Wednesday, February 25, 2009

3

I received my third acceptance of the year this morning, for a Mother's Day-themed confession I submitted on February 7.

Why you can't find your magazines

In mid-February, Anderson News, one of the four largest magazine distribution companies in the U.S., halted operations and has, since then, terminated about 2,500 employees.

Because of the way magazines are distributed, this means magazines that are available in one region may not be available in another. How soon will the remaining magazine distribution companies step up to fill in the holes left by the demise of Anderson News? Your guess is as good as anyone else's.

Because I feel grouchy today, here's tip for y'all: If you're going to write for magazines, you need to understand the business of magazine publishing. For example, writers constantly bitch about being the last paid by a magazine, but did you know that only a small fraction of the money you spend on a magazine at the store today even gets to the publisher...and it may be six months or more before the publisher receives that money? When a magazine distributor goes out of business, it can kill magazines.

Friday, February 20, 2009

Revisions r us

Sometimes revisions are more difficult to do than writing new material. Tuesday evening I received e-mail from an editor who wanted me to add 400 words to a story. No big deal. I can spit out 400 words in a jiffy. 400 new words. Not 400 words woven into an existing scene or story.

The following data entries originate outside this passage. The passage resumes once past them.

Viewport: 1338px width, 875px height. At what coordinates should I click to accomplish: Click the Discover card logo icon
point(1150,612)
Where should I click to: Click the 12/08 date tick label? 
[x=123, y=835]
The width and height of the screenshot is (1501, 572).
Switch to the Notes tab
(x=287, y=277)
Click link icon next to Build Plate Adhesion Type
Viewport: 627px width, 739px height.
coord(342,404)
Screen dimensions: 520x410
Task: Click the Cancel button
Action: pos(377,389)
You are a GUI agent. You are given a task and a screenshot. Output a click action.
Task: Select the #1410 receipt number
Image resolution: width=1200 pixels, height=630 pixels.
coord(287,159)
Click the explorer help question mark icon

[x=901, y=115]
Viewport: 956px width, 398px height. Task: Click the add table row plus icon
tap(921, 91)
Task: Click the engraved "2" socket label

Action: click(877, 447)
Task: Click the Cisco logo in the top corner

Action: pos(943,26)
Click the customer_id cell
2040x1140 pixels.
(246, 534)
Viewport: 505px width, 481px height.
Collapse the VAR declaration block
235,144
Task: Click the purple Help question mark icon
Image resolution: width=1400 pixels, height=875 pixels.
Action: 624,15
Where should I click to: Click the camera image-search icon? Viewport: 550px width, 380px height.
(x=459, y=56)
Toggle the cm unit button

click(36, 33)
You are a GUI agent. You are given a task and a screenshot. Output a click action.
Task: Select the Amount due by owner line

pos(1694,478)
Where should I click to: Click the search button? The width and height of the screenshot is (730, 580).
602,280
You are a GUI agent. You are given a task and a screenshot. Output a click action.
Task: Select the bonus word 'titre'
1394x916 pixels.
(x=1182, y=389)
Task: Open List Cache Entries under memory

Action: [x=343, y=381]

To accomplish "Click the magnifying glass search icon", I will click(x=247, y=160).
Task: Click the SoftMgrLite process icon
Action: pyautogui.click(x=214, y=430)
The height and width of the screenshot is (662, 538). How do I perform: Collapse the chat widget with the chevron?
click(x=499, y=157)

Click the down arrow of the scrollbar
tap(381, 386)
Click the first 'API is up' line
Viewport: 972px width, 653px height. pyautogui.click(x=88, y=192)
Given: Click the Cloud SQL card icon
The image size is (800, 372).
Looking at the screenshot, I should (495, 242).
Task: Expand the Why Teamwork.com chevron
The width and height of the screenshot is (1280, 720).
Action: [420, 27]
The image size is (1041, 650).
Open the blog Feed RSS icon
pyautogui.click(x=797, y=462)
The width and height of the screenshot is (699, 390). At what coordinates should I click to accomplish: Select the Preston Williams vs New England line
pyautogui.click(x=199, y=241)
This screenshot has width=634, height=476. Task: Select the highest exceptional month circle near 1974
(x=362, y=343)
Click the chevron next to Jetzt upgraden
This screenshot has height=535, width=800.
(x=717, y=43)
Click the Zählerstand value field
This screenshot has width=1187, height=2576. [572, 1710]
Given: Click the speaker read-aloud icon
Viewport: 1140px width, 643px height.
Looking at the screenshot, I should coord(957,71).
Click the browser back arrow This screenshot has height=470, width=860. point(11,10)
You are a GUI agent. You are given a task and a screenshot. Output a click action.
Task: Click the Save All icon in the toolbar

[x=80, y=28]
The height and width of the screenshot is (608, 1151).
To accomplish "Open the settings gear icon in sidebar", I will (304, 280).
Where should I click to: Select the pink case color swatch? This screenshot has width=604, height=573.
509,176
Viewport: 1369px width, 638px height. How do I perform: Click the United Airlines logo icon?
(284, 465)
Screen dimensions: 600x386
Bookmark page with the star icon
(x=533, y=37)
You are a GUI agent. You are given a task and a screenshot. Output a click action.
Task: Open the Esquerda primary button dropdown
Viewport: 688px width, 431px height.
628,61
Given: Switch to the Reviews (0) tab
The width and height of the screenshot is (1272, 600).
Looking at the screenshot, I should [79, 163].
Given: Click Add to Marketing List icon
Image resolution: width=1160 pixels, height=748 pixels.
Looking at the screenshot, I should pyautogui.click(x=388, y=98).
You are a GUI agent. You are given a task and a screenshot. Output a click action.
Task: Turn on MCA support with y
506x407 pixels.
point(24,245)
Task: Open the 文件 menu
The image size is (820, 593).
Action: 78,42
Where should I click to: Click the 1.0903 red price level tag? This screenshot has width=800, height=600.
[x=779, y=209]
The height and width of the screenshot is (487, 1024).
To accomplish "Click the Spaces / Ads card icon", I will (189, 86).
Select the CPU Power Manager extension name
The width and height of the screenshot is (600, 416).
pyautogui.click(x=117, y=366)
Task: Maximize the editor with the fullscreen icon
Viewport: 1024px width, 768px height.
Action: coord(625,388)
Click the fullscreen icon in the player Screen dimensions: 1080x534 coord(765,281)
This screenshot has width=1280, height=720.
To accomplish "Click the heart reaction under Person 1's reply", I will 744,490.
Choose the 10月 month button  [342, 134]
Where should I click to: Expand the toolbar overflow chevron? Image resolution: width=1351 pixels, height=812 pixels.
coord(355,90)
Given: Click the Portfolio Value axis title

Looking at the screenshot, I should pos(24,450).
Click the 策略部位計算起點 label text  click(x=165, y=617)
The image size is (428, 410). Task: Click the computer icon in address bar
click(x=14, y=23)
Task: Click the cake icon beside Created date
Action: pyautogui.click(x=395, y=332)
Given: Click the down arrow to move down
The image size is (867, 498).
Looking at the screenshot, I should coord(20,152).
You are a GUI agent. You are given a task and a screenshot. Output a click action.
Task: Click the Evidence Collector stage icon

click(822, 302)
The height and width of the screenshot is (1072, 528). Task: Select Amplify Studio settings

It took three days to add the 400 words. That's a paltry 133 words a day.

But I did it and I just e-mailed the revision to the editor.

Now my fingers are crossed. If he likes the revision, this will be my second sale to this market.

Writing opportunity for gardeners/essayists

I edit a weekly e-newsletter for Texas gardeners. Read back issues here: http://www.texasgardener.com/newsletters/index.html

I'm always looking for brief (500 words+/-) essays about gardening--serious or humorous--that I can use. Alas, there is no pay. Rights: one-time use and each issue is archived on-line after it's distributed via e-mail. Readership exceeds 2,200.

The essays must either be clearly Texas-centric or be "universal." (That is, essays about growing specific plants in Maine that clearly won't grow in Texas will be rejected.)

Reprints are welcome. Or dust off those rejected Chicken Soup for the Gardener's Soul and Cup of Comfort for Gardeners essays.

Send submissions (and questions) to me at Michael AT TexasGardener.com as attached Word files. Do not send submissions to my personal e-mail.

The editorship is a part-time gig so I'm only in the office for a few hours at a time a couple of days a week. Don't expect an immediate response from me, but if I haven't responded within two weeks, check with me. Sometimes submissions get caught in the spam filter and I have to go digging for them.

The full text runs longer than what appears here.